Order ranking of all the 170 samples of soil is performed on the basis of decreasing copper concentration. The ordered list is divided into contiguous triplets, where there are 56 triplets (168 samples) and 2 remaining samples. In all of the 56 triplets, two samples are taken at random and used in the training set, and the other single one is used in the testing set. Either one of the remaining sets is assigned randomly to the training set, and the other one is assigned to the testing set. The final training set has 113 samples, and the test set has 57 samples. A quantitative estimation model is developed utilizing spectral indices that exhibit a strong correlation with copper content, as identified from the training set. Subsequently, this model is applied to the testing set for performance evaluation. Determination coefficient (R2), root mean square error (RMSE), and the residual predictive deviation (RPD) were used for model performance evaluation. A larger R2 meant there was a smaller RMSE and that the model had a higher prediction accuracy. RPD values greater than 1.4 indicate that the model possesses certain predictive and generalization capabilities, whereas RPD values exceeding 1.8 demonstrate strong predictive and generalization abilities. Conversely, models with RPD values below 1.4 lack both predictive and generalization capabilities.

3. Results

3.1. Analysis of Copper Concentration in Soil Samples

The statistics concerning the copper content in soil samples obtained from both the training and validation sets are depicted in Figure 3. This figure provides a valuable visualization of the data-distribution characteristics inherent to both datasets, highlighting a significant degree of similarity between them. Upon analyzing the maximum, minimum, and average values for copper content across both sets, it is evident that they are close to one another, indicating consistency in the characteristics of the analyzed soil samples. Further examination through significance testing yielded a p-value exceeding the threshold of 0.05. This result suggests that there is no statistically significant difference between the two datasets, thereby reinforcing the reliability of our comparative analysis. Consequently, based on these findings, it is concluded that the utilization of data from the validation set to evaluate model performance developed from training set data is a sound and reliable approach.

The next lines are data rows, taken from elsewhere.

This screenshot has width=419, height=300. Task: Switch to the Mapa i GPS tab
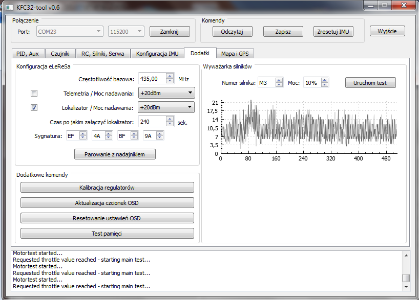[x=235, y=54]
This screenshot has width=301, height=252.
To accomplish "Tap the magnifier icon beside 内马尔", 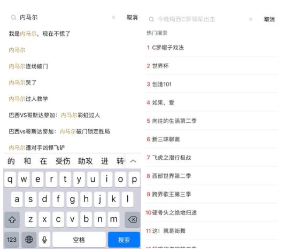I will tap(13, 18).
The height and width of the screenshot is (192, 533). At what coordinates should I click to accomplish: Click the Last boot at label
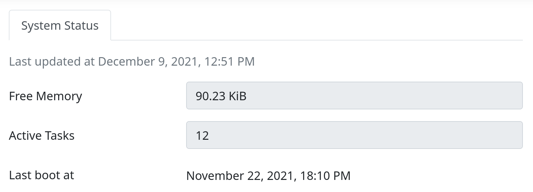click(42, 175)
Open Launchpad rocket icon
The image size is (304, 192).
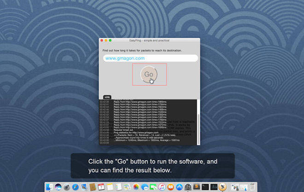click(x=67, y=187)
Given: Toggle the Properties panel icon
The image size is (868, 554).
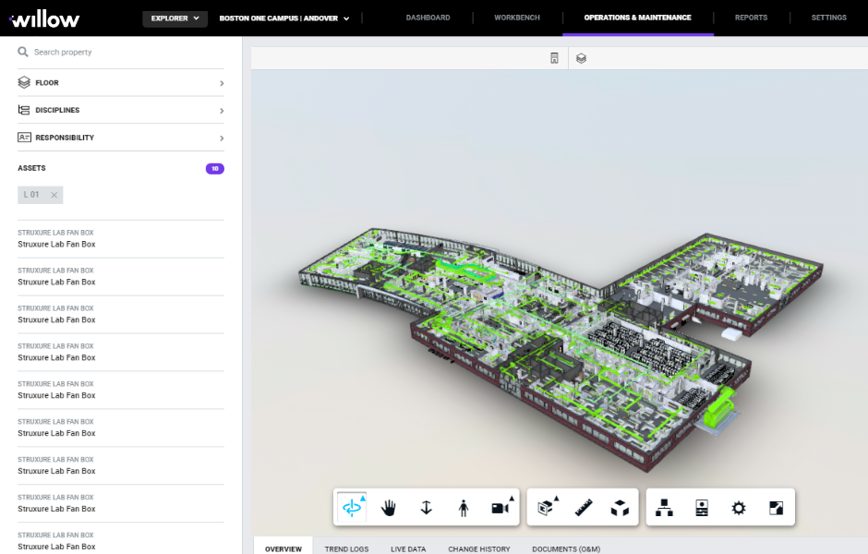Looking at the screenshot, I should coord(701,507).
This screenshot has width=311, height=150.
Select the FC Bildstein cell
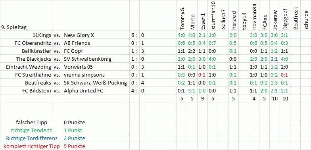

3.2. Statistical Analysis of Selected Feature Bands

The quantities and locations of the characteristic bands identified from both the original spectrum and its first derivative, utilizing CARS and STE, are presented in Table 2. Regardless of whether CARS or STE is applied, the number of feature bands selected from the first-order derivative spectrum is significantly smaller than that derived from the original spectrum, comprising only approximately half of the latter. Figure 4 shows that the correlation between the original spectrum and copper content is weak and exhibits slight variations in wavelength. In contrast, the correlation between the first-order derivative spectrum and lithium content demonstrates significant fluctuations in wavelength, characterized by numerous peaks and valleys. These spectral bands exhibit a substantial absolute correlation with copper content, with certain bands attaining values as high as 0.6. Compared to the original spectrum, first-order derivative spectra can enhance the correlation between specific bands and copper content, thereby serving as characteristic bands. As shown in Table 2, most of these bands have been selected through feature band screening. The results presented above indicate that, due to the ambiguity of the original spectral features, even when implementing feature band filtering methods, a large number of bands are selected. This leads to suboptimal dimensionality-reduction outcomes. In contrast, utilizing the first-order derivative spectrum can effectively reduce dimensionality by enhancing spectral features and integrating them with screening techniques.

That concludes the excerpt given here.